The farmers expressed regret that the agro-chemicals were destroying soil nutrients and therefore rendering “our fertile lands bequeathed to us by our forefathers infertile for quality farm produce“.
Opanin Kwasi Tabiri, an 87 year-old farmer made the appeal on behalf of the farmers in an interview with Ghana News Agency after a rural farmers’ education forum on Friday at Esereso, a farming community near Adantia in the Sunyani West Municipality.
It was organised by the Environment and Agriculture Women Association of Ghana (EAWAG), a farmer-based women non-governmental organisation in the Municipality in collaboration with the Centre for Climate Change and Gender Studies (3CGS) of the University of Energy and Natural Resources (UENR).

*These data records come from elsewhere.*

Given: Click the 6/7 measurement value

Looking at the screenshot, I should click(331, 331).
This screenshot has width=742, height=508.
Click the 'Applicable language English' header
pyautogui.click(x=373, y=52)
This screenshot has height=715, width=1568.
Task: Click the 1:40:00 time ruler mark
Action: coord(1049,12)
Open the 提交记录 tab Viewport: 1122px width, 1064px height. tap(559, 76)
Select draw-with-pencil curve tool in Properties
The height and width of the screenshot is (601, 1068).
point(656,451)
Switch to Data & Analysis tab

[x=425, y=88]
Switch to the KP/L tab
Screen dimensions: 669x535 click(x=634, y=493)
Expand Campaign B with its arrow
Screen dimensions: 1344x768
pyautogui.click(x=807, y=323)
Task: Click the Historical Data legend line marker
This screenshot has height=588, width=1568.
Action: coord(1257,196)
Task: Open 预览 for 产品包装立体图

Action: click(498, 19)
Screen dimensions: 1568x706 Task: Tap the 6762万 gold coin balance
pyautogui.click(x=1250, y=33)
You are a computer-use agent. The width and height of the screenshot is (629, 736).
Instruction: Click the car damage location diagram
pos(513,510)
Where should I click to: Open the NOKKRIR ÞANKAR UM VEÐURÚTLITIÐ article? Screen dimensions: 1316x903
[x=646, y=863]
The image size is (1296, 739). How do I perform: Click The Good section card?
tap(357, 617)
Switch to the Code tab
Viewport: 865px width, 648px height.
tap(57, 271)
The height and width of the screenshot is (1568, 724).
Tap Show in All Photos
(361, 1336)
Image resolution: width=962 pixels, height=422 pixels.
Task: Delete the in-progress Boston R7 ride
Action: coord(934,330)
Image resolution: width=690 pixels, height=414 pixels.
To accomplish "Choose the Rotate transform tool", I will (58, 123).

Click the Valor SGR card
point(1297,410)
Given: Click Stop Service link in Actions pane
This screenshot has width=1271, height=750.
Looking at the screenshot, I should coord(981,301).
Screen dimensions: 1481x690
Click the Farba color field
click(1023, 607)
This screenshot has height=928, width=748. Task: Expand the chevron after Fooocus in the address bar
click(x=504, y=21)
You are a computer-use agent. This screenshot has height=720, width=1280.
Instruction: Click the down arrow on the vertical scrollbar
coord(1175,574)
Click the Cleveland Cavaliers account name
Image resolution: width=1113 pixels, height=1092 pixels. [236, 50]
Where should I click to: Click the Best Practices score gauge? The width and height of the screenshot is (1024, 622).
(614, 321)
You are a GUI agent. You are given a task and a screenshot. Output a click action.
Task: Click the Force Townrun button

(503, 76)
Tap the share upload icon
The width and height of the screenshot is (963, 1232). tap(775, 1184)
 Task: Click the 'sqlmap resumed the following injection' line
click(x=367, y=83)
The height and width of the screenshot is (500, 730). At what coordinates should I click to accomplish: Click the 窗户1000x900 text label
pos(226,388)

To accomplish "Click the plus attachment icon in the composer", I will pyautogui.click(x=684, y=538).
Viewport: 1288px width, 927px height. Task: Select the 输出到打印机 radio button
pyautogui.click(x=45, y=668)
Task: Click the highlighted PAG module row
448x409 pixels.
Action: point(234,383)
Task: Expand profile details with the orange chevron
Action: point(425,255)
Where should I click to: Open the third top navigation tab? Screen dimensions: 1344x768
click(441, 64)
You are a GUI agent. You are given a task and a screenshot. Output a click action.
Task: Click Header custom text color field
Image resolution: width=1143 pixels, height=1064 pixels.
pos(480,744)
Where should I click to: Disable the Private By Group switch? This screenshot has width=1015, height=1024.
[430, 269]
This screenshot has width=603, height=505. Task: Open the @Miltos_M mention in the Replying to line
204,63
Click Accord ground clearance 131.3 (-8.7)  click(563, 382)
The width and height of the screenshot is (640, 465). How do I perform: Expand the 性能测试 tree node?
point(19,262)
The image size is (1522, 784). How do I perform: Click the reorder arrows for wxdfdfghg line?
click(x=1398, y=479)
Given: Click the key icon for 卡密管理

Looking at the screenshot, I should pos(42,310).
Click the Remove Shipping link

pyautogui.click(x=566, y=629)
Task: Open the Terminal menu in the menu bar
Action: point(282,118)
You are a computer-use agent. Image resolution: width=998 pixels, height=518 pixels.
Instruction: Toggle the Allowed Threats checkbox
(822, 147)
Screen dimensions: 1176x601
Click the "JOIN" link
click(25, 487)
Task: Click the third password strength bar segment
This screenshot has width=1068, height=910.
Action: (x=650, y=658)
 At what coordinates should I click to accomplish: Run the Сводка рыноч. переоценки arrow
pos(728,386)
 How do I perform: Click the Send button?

The forum educated the farmers about climate change and the need for them to adopt innovative farm practices, organic farming for sustainable agriculture and sustainable environment.
The event, on the theme “Promoting Best Farming Practices that Conserve Biodiversity, Mitigates Climate Change and Promotes Environmental Sustainability” was funded by Global Green Grants Fund.
The other beneficiary farming communities are Wabirease, Tumiamayenko, Apprakukrom, Bofookrom and Abronye, all in the Municipality.
Opanin Tabiri said the ban on agro-chemicals on the market would compel food crop farmers to adopt the mulching method and application of organic fertilizers for food cultivation.
Madam Emilia Kyeremeh, the leader of EAWAG advised the farmers to practice shifting cultivation, mixed cropping, crop rotation, growing of cover crops, tree crop cultivation and avoid bush burning and deforestation on their farms to preserve their lands for sustainable agriculture in Ghana.
She said farmers must prevent blockage of water ways by human activities and practice mini water storage systems in their farms for irrigation purposes.
EAWAG, operating in the Bono, Bono East and Ahafo Regions was formed in 2014 with the broader objective of improving the economic well-being of rural women, promote sustainable environment through best farming practices and empower women to influence social, political and cultural decisions that affect women and their offspring in the society.